1. Introduction
It is well known that modern urban surfaces are predominantly covered by impervious pavements. Compared to natural soil, conventional concrete pavements lack the ability to breathe and permeate rainwater, leading to a series of environmental issues, such as the urban heat island effect, difficulties in flood control, and stormwater runoff pollution [
1]. To address the growing challenges of climate change and urban resilience, particularly in the context of the increasing frequency and intensity of heavy rainfall events, the concept of sponge cities has gained significant attention worldwide. Sponge cities aim to enhance urban water management by integrating natural and engineered systems to absorb, store, and purify rainwater, thereby reducing flood risk and improving water resource sustainability. This approach aligns with global efforts to promote sustainable urban development and climate adaptation strategies. In recent years, many countries have adopted similar frameworks to address urban water management challenges, reflecting a broader shift toward sustainable and resilient urban planning. For instance, cities in Europe, North America, and Asia have implemented green infrastructure projects that emphasize nature-based solutions to mitigate the impacts of climate change. These initiatives highlight the importance of innovation-driven development, environmental sustainability, and the integration of technological advancements in urban planning. The development of sponge cities is not only a response to local environmental challenges but also part of a global movement toward achieving carbon neutrality and enhancing urban resilience. By focusing on sustainable urban water management, cities worldwide can better adapt to the uncertainties posed by climate change while improving the quality of life for their residents. This paper explores the principles and practices of sponge cities within a global context, aiming to contribute to the ongoing discourse on sustainable urban development and climate resilience.
Permeable concrete, a key material in sponge city construction, can effectively reduce the burden on urban drainage systems, prevent localized flooding, improve rainwater harvesting, and reduce stormwater runoff pollution [
2].
The macroscopic performance of permeable concrete is determined by the physical and mechanical properties of its aggregates, cement paste, and pore structure. The strength of permeable concrete is influenced by factors such as the mixing ratio, aggregate properties, cement paste structure, and porosity, while its permeability depends on the interconnected pores within the concrete [
3,
4,
5,
6,
7,
8]. The skeletal structure of pervious concrete can be characterized by the number of contact bands, width of the contact bands, and thickness of the cement paste between adjacent aggregates [
4]. An increase in porosity inevitably leads to an increase in permeability, which, in turn, results in a decrease in the density of the concrete. However, an increase in the permeability coefficient can reduce the compressive and flexural strengths of pervious concrete pavement mixtures [
5]. The amount of fine aggregate significantly affects the permeability coefficient of the concrete mixture. It also influences the compressive strength, especially in mixtures with 10% fine aggregates, which balance both the mechanical and hydraulic properties of the mix. A water-to-binder (w/b) ratio of 0.35 results in a well-balanced pervious concrete mixture with adequate functionality and balanced mechanical and permeability performance [
6]. Furthermore, studies have shown that the compressive strength of paving bricks decreases as the aggregate-to-cement ratio increases [
7]. The aggregate size also has a significant impact on the freeze-thaw durability and mechanical strength of pervious concrete. Smaller aggregate sizes tend to enhance the performance of pervious concrete, while aggregates with sizes ranging from 4.75 to 9.5 mm provide excellent freeze-thaw durability. The influence of the water-to-cement ratio on pervious concrete performance is less significant compared to the effects of aggregate size and porosity. Therefore, an optimal mix design is required to strike a balance between permeability, mechanical strength, and freeze-thaw durability [
8].

[A data block]
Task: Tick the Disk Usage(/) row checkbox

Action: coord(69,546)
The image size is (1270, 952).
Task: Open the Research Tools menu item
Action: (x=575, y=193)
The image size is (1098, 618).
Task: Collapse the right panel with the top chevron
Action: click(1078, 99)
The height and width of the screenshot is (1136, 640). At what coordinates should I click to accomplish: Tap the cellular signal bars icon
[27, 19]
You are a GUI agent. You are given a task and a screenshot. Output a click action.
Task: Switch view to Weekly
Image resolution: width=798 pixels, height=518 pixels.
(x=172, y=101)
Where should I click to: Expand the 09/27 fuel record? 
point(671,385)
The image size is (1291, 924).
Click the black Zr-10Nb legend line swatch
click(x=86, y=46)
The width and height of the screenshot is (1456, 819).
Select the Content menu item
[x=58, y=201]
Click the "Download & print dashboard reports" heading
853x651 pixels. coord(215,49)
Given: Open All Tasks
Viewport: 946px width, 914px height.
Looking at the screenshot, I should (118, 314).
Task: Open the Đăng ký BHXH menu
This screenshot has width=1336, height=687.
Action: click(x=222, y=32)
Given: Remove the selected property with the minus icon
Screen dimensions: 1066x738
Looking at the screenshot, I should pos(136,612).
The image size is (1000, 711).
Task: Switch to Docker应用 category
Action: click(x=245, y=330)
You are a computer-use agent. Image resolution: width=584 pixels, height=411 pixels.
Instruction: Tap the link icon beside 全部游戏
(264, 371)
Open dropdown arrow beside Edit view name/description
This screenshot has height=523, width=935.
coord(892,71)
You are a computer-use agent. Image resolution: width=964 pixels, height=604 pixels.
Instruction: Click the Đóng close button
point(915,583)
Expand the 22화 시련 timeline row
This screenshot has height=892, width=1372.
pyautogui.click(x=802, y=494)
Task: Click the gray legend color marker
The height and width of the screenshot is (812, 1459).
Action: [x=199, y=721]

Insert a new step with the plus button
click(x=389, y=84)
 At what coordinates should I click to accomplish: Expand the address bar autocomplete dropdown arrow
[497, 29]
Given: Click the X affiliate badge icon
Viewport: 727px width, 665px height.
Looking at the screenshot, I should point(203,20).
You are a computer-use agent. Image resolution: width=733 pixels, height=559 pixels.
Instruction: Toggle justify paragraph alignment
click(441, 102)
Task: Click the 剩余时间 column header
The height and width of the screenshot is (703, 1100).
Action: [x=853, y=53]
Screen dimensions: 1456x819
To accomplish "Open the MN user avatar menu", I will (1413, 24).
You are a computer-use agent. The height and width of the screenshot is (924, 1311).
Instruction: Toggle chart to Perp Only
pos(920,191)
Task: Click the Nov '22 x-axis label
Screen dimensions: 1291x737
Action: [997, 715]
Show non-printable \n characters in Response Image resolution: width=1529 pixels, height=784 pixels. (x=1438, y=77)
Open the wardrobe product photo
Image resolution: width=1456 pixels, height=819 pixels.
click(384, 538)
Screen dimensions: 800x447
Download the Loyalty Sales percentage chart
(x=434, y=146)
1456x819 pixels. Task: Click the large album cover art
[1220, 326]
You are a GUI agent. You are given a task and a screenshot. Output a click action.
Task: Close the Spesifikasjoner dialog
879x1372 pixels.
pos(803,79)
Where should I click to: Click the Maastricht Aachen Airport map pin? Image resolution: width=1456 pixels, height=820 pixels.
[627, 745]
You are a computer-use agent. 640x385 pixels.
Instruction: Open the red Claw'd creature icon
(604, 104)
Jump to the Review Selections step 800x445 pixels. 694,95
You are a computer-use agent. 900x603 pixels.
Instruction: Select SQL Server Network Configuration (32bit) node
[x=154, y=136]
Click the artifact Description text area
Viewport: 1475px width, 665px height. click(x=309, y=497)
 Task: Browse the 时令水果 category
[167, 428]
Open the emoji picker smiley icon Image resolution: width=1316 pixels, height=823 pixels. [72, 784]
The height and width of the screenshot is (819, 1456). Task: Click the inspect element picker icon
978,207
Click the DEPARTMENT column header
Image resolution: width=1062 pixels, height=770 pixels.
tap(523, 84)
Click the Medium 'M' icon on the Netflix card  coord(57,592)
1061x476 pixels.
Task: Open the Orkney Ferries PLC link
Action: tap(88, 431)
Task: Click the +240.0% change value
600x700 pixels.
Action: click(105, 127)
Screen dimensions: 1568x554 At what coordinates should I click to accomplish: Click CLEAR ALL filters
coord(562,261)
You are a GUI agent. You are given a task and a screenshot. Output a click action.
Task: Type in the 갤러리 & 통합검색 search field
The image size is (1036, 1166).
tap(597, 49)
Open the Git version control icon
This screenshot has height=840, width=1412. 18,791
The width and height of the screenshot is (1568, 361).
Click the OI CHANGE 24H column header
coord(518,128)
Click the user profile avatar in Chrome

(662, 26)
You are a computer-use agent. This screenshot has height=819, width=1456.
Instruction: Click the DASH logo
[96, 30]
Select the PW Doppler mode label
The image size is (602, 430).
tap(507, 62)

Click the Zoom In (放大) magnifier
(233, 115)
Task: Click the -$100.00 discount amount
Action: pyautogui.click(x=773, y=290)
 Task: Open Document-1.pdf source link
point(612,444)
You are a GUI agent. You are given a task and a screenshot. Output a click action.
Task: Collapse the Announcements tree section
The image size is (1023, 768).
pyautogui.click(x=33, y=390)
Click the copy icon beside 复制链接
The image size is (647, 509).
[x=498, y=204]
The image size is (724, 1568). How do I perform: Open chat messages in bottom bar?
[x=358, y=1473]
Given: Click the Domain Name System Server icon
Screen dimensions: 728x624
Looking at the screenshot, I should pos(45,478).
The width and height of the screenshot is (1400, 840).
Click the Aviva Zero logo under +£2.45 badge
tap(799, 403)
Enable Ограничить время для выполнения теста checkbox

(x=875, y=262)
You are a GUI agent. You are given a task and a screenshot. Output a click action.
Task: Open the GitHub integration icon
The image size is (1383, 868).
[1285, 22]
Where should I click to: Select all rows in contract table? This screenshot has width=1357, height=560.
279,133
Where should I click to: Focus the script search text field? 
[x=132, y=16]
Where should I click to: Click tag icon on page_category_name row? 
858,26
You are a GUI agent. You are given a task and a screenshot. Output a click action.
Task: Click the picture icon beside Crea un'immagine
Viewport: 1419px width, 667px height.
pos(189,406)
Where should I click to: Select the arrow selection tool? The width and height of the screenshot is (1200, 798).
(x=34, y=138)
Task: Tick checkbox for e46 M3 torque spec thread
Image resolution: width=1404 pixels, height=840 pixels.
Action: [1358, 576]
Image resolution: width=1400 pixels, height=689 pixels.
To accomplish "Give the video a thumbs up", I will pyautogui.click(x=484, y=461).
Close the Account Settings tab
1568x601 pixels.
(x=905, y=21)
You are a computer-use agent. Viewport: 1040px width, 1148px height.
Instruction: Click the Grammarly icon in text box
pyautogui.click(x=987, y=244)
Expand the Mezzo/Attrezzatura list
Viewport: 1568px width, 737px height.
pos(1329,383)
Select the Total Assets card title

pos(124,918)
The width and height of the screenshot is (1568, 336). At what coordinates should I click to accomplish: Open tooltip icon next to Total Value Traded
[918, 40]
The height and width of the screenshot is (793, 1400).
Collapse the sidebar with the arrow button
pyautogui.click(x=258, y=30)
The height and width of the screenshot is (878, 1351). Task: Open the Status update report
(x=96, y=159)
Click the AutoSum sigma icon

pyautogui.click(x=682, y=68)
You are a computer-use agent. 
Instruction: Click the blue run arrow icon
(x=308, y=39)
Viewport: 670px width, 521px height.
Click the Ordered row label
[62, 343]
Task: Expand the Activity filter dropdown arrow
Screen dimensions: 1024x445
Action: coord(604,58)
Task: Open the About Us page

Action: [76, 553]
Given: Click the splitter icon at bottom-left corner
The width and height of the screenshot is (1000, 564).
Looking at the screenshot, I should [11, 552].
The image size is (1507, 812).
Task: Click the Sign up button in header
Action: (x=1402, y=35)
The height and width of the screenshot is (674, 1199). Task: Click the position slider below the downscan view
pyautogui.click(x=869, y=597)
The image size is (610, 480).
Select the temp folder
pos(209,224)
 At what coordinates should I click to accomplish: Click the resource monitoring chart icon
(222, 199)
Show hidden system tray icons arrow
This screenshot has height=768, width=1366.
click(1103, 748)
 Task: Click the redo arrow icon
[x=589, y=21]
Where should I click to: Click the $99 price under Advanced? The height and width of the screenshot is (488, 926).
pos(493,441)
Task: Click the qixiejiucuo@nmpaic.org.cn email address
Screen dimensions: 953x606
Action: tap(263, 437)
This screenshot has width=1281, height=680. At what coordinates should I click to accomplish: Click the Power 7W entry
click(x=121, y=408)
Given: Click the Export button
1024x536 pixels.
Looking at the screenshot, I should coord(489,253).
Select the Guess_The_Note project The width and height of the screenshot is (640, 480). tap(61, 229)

* **Tasks for this exercise**
1 - List every line of the listing that contains the word "header".
2 - Extend the introduction on permeable concrete by continuing it from where it stops.
The passage on permeable concrete has no connection to the listing.

* **Answers below**
1 -
Task: Click the 剩余时间 column header
Click the DEPARTMENT column header
Click the OI CHANGE 24H column header
Task: Click the Sign up button in header

2 -
Therefore, understanding the relationship between the macroscopic performance, microstructure, and design factors of permeable concrete is crucial for optimizing and improving its performance. Numerous studies have investigated the impact of aggregate characteristics on the macroscopic performance of concrete. In particular, the effect of aggregate gradation on permeable concrete has been a topic of significant interest [
9]. Chockalingam et al. [
10] examined the effect of aggregate particle size on the strength of permeable concrete and found that increasing the aggregate size reduces compressive strength, tensile strength, and flexural strength. Cosic et al. [
11] found that variations in aggregate size and type affect the bending strength of permeable concrete, while the connectivity of pores is more influenced by aggregate type. Zhang et al. [
12] showed that the strength of permeable concrete with recycled aggregates decreases with an increasing aggregate crushing index. While these studies focused on the effects of aggregate type and size on the functionality of permeable concrete, they often overlooked internal factors, such as pore size and paste thickness, which also affect macroscopic performance.
Many studies have used 2D CT imaging to extract the porosity distribution of permeable concrete. The common approach involves slicing the permeable concrete into segments and extracting images [
13,
14,
15,
16,
17]; the initial conditions of each case studied are shown in
Table 1. However, this method is not only complex but also inadequate for capturing the full macro-permeability performance, which is influenced by complex microstructural features beyond porosity. Consequently, researchers have begun to focus on the detailed pore structure characteristics of permeable concrete [
18,
19,
20,
21]. Nonetheless, due to the limitations of 2D CT imaging and image analysis techniques, there has been less attention to pore size and pore tortuosity, which directly affect permeability. For instance, a single 2D slice cannot be used to assess pore connectivity. This approach can only achieve one-dimensional pore structure extraction and is insufficient for predicting and designing pore structures. Therefore, extracting the 3D structure of permeable concrete is crucial. Additionally, the cement paste surrounding the aggregates significantly impacts the strength and permeability of the concrete. Variations in the cement paste thickness under different aggregate sizes and characteristics affect the internal porosity of permeable concrete. With high aggregate packing densities, less cement paste is needed to fill the remaining voids. Current research on cement paste thickness remains at the observational stage, and assessing cement paste thickness in permeable concrete is challenging.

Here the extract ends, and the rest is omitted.